The Philadelphia Magazine Endorsement: Nutter for Mayor

From murder to pay-to-play, it’s time to change the status quo. Only Michael Nutter has the ideas — and sense of urgency — to pull it off

Well, there is one candidate in this race who has, over the years, shown a willingness to take on the entrenched interests and do the people’s business. His name is Michael Nutter, and he’s been on the right side of virtually every public issue the city has faced over the past decade and a half. The Police Advisory Commission, domestic partner benefits legislation, ethics in government, wage tax reduction, the smoking ban — none of it would have happened without former councilman Nutter’s Job-like persistence.

It is Nutter, and Nutter alone among the political class, who has reacted to the murder crisis as though it is, in fact, a crisis. He would declare a limited state of emergency and implement a legal “Stop, Ask and Frisk” policy that has stemmed murderous tides elsewhere, as documented by renowned Penn criminologist Larry Sherman. Nutter’s plan to combat crime is this campaign season’s boldest and riskiest move by far. His commitment to conducting a national search for the next police commissioner — in contrast to others, like Tom Knox, who signals his fealty to the business-as-usual crowd by pledging to promote from within — is just one more sign of Nutter’s instinct to do the right thing.

The other candidates either don’t measure up in terms of vision, or their strengths are not suited to these times. Dwight Evans projects an aura of leadership, and his revitalization of West Oak Lane, where he has empowered citizens groups to take ownership of their community, is a model for how City Hall can spur an active sense of grassroots populism. But Evans, like Bob Brady for that matter, can suffer from bouts of inarticulateness that threaten the marshalling of public will that’s needed to get things done. Moreover, Evans, a 26-year state legislator, has never been known as a reformer.

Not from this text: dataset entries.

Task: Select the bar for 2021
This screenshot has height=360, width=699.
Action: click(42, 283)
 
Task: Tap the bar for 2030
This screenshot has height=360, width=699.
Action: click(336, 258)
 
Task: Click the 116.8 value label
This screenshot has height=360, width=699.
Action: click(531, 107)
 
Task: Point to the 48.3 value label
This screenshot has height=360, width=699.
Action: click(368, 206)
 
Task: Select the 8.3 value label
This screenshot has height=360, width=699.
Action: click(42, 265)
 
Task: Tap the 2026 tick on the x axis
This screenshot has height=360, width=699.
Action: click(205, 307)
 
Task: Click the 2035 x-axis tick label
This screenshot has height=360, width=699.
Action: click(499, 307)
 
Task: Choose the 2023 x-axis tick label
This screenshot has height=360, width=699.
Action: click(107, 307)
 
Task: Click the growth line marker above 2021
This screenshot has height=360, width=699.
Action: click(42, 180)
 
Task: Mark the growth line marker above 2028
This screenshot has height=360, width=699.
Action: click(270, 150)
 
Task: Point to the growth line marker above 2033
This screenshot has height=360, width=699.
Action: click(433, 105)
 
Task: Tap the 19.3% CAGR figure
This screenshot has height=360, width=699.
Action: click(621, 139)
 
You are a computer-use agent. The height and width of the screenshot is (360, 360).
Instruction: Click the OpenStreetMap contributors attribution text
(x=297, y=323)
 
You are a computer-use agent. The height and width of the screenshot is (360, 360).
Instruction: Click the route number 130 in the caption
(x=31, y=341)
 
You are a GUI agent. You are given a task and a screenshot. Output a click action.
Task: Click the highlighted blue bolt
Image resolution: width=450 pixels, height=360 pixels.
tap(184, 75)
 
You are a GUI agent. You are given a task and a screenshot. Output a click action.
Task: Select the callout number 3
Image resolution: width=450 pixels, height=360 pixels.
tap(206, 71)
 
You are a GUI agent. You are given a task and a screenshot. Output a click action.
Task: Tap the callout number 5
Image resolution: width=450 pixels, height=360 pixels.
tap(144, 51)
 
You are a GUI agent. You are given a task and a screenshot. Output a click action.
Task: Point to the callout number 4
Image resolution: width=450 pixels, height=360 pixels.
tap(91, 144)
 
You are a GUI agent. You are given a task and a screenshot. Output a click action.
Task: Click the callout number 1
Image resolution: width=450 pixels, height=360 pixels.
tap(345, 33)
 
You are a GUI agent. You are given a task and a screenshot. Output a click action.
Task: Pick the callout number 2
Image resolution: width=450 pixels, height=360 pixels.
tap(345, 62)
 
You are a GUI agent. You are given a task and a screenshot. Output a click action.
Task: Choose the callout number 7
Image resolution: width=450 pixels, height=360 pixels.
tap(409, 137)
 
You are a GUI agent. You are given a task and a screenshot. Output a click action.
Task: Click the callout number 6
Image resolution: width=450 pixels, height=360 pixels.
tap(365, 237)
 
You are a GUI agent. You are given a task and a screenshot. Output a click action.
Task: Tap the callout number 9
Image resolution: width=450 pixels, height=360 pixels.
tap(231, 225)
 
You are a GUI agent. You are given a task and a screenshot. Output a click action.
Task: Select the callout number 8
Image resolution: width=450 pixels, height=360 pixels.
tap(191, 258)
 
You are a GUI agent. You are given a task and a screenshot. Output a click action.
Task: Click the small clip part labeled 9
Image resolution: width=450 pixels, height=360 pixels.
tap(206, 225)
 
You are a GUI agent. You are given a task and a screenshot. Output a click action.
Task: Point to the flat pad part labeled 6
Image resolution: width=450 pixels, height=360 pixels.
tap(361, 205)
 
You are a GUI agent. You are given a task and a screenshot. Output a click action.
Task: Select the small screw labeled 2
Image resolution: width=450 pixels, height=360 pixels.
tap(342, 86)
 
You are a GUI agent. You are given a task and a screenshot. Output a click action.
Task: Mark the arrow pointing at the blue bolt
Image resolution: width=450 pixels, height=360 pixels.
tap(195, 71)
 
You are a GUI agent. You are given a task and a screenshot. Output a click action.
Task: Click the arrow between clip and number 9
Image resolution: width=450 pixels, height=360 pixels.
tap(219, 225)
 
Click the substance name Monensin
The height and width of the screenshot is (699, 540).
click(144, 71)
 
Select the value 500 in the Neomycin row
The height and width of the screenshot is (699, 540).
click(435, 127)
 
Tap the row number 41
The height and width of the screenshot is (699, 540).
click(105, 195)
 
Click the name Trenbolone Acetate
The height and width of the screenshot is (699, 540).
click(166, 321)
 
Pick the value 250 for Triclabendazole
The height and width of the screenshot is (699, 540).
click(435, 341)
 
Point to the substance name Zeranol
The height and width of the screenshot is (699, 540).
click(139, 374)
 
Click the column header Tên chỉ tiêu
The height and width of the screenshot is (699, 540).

Chaka Fattah boldly suggests leasing the airport, but his well-intentioned plans for such a windfall — to wage a local war on ­poverty — smack of big-city, boondoggle liberalism when recent mayoral success stories, from Ed Rendell to Indianapolis’s Stephen Goldsmith, prove that pro-growth strategies expand workforces and fatten tax bases. Fattah is bright and politically savvy, but he is closely aligned with John Street, and we need different leadership and policies.